(Data items)
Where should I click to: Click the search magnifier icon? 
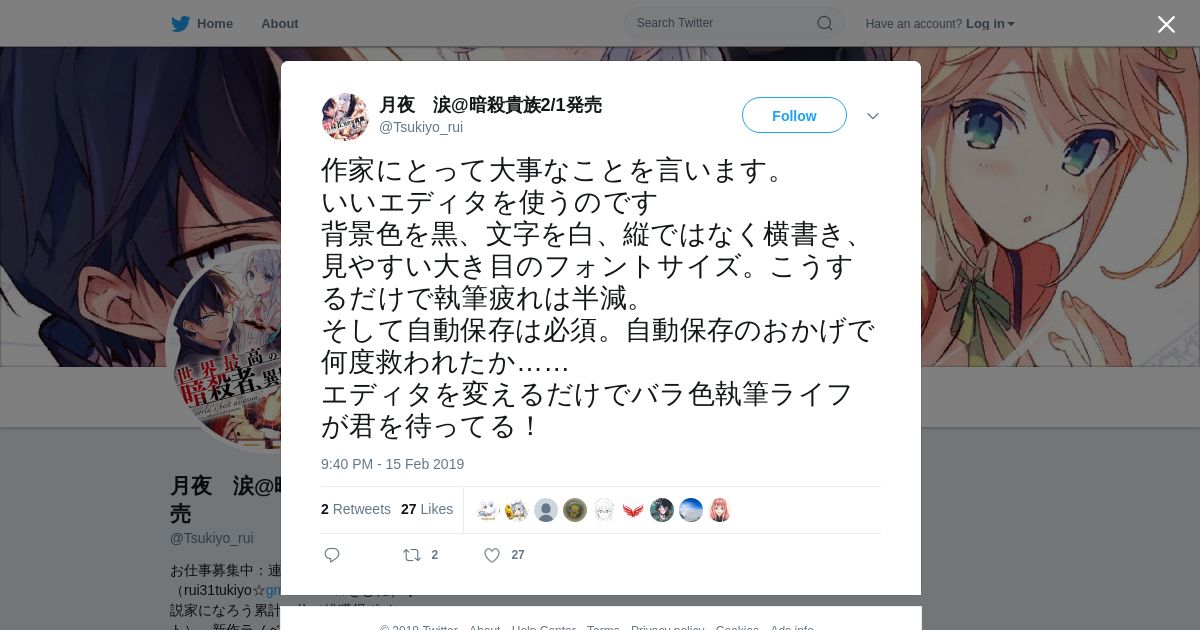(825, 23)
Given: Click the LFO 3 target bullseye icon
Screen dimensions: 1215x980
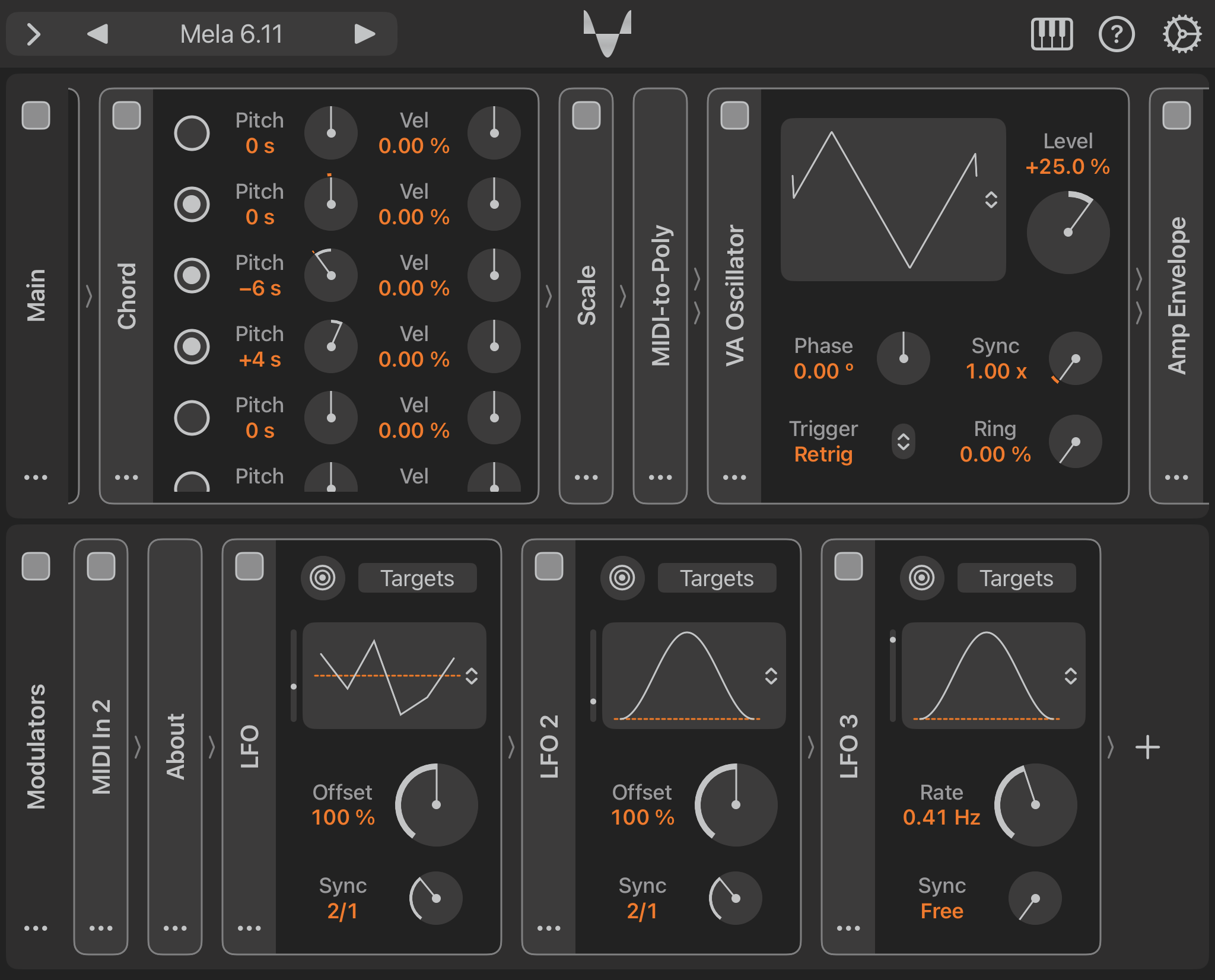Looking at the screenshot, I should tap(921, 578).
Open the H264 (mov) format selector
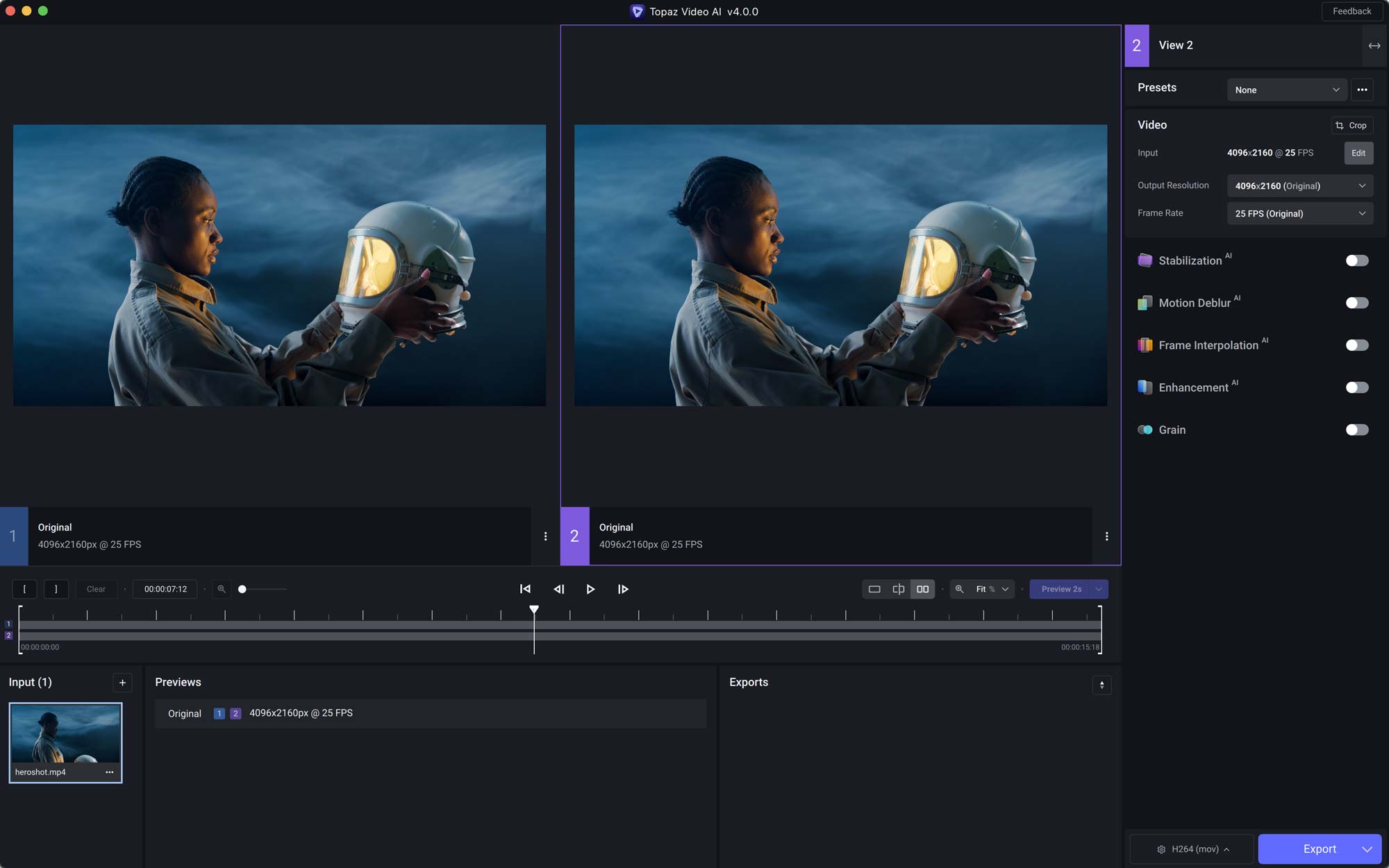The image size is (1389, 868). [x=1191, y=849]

● **AIM**: Please state how many lines of the records contain the word "Click". Reply with the number only.

● **EXERCISE RESULT**: 2